Boccia observó que el episodio vivido se remite al Paraguay de 1980. “Dicen que el cartel estaba contaminado. El comisario que decidió eso, decidió convertirse en el censor de qué carteles sí y qué carteles no, y decidió actuar en consecuencia y amenazarlo con llevarlo preso. Esto es Paraguay de 1980”, precisó.
Dijo que persisten rezagos de la dictadura: “bolsones tarados, idiotas, ignorantes, que se atreven a tomar este tipo de decisiones. Idiota, ¿por qué?
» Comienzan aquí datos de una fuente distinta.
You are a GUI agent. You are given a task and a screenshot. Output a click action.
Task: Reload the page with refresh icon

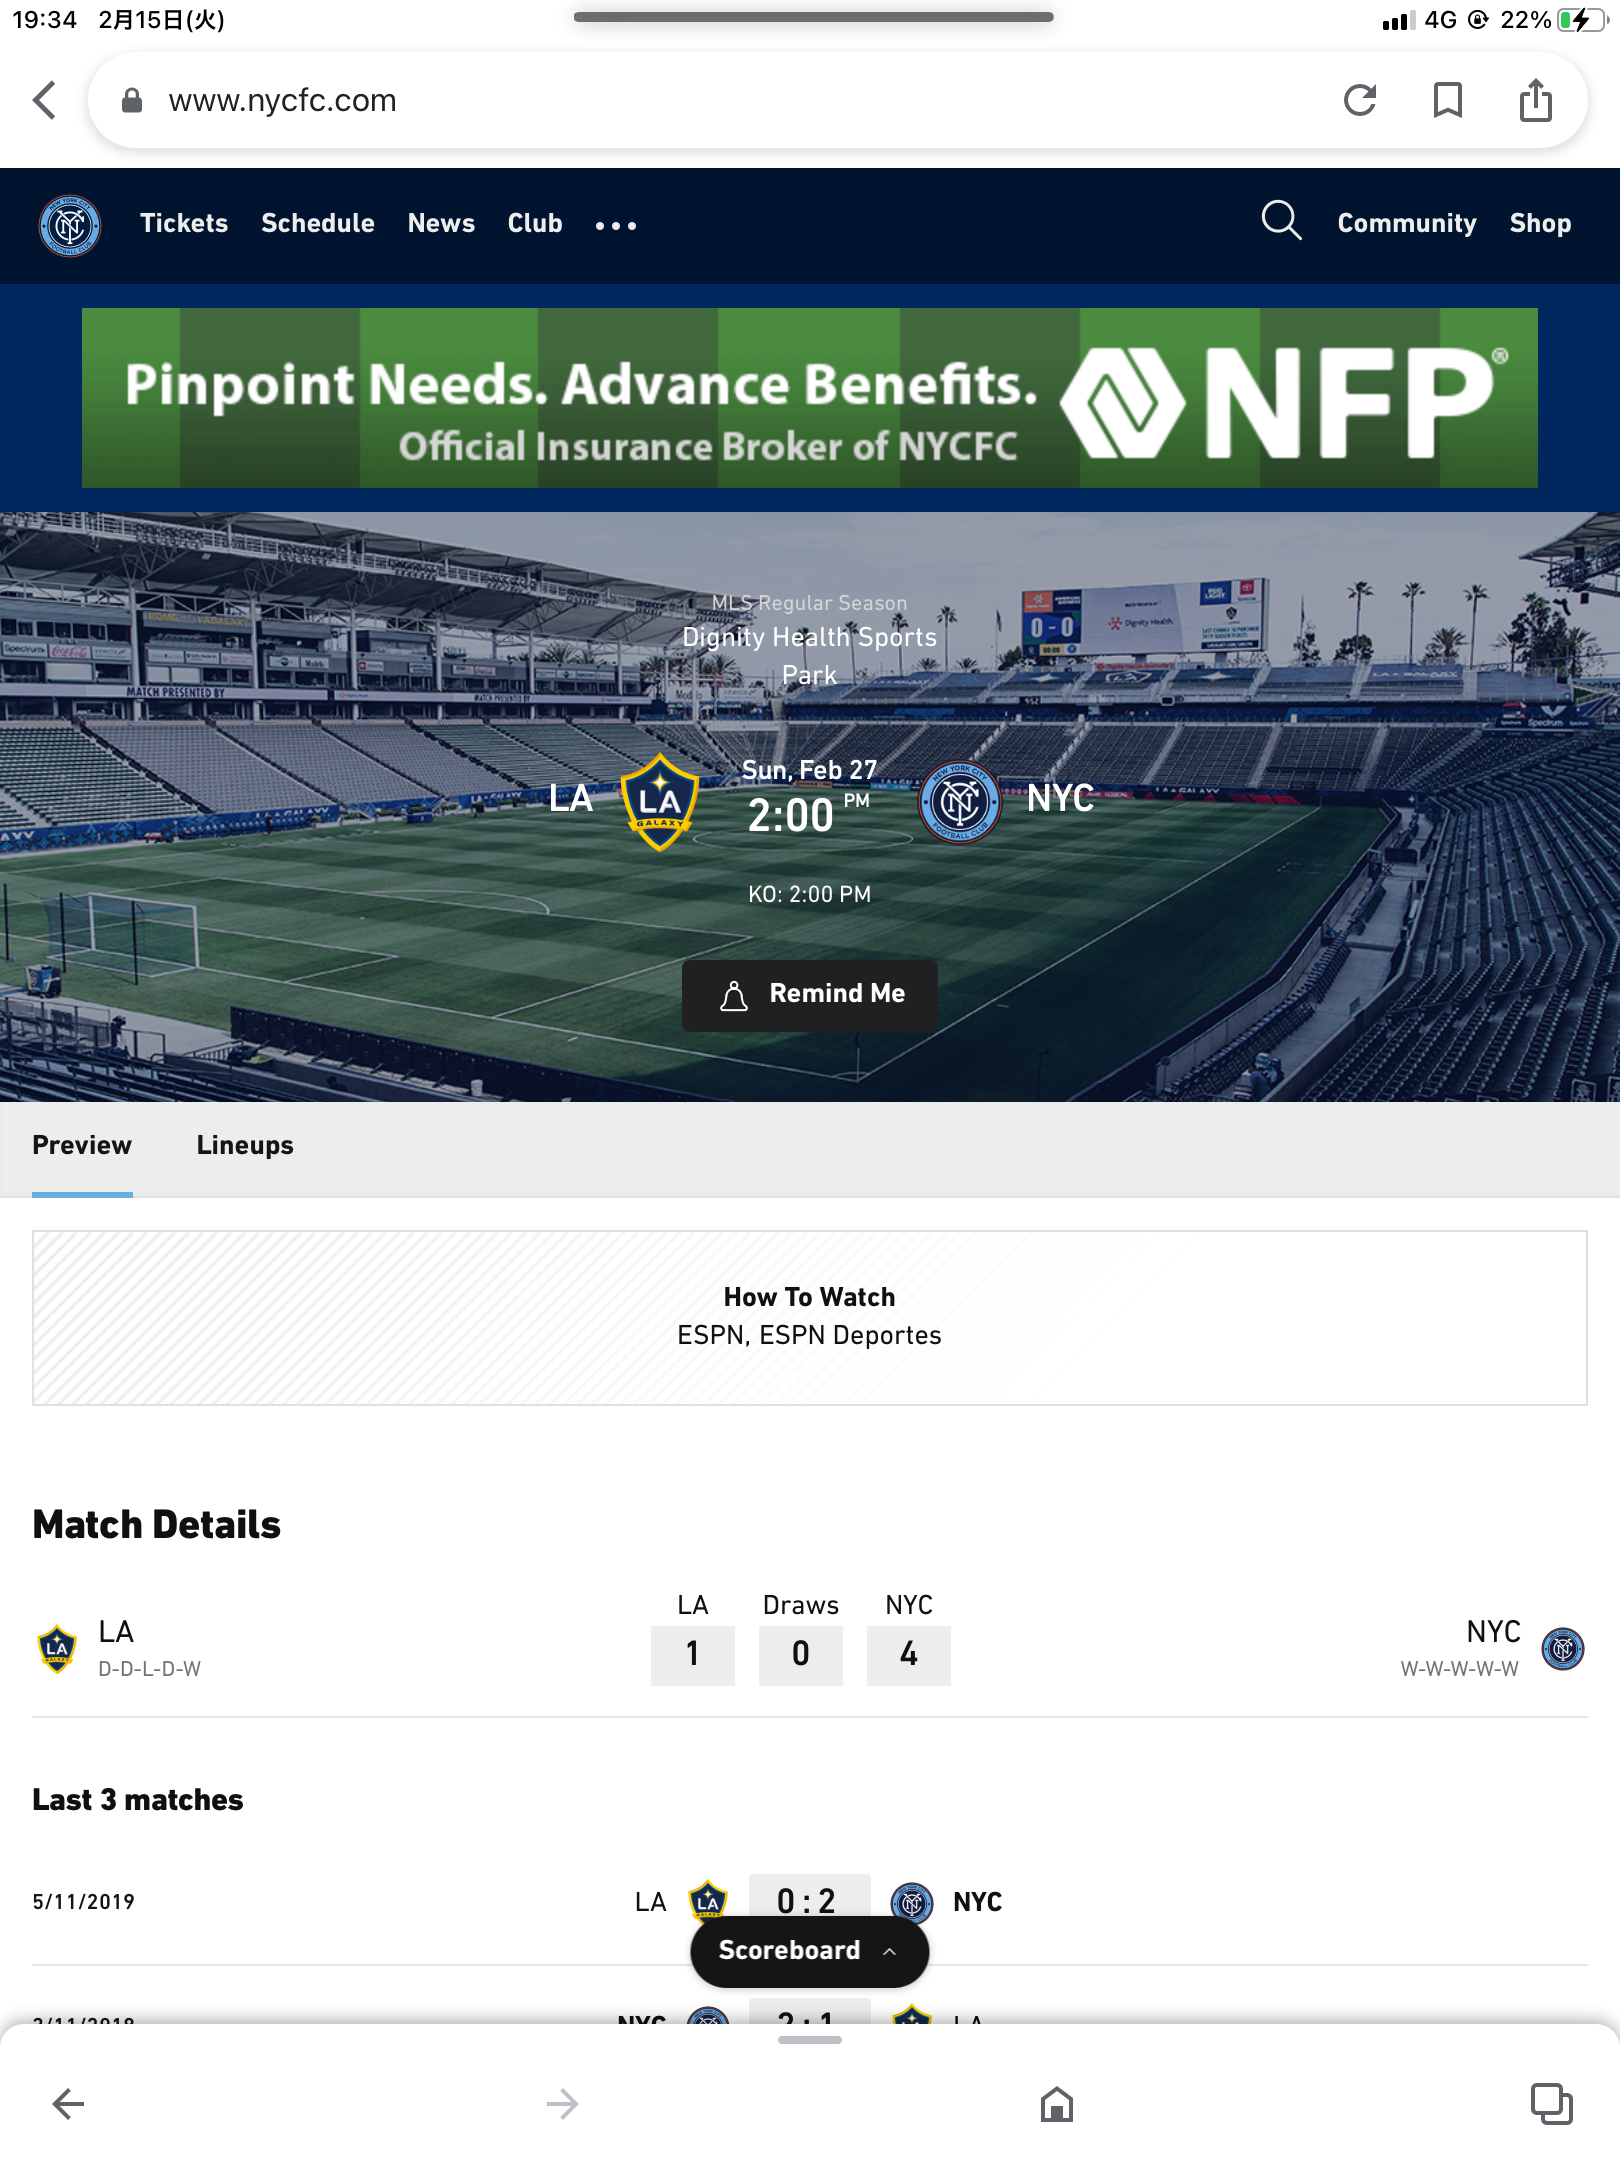1360,100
Porque si dejaban pasar al pobre padre jesuita con su cartelito, además, pequeño, no hacía ninguna referencia, no hubiera sido noticia. Hoy estamos hablando del tema, varios días después, y el hecho salió en una página entera en los diarios”, remarcó.
“¿Ignorante por qué? Porque actuaron contra la ley. Es la Policía la que está contraviniendo la ley de la libre expresión y de la libertad de tránsito”, destacó. Finalmente, dijo que el procedimiento fue completamente inefectivo, porque logró exactamente el efecto contrario.
“El comisario que decidió hacer eso, simplemente consiguió un bumerán para el objetivo que buscaba, el objetivo contrario. Ahora, el cartel de Alberto Luna es noticia, es famoso”, afirmó.
Autoritarismo. Para el escritor y periodista Bernardo Neri Farina, lo que ocurrió con el padre Luna “es una muestra de que el temperamento autoritario sigue latente en nuestro país”. Añadió que parecería una ridiculez lo que pasó, pero que es dramático en su simbología.
“En 1989, comenzamos un proceso que no termina de consolidarse... Si pudieran volver a la crueldad del stronismo, lo harían. Estamos a un tris de eso”, dijo.
Advirtió que en el Gobierno existe “la voluntad de un personaje cuyo poder se va expandiendo peligrosamente”.
“La función de la Policía es velar por el orden público, pero exhibir un cartelito no es un hecho violento. Que a ellos les guste o no les guste, es problema de ellos”, indicó la abogada Teresa Flecha.
Aseguró que se ven rasgos del stronismo, donde no permitían ni siquiera pensar, y pareciera que intentan volver a ese camino. Destacó que la Iglesia Católica se caracteriza por defender cuestiones sociales y por lo tanto el cartel de Luna “no desnaturaliza nada”.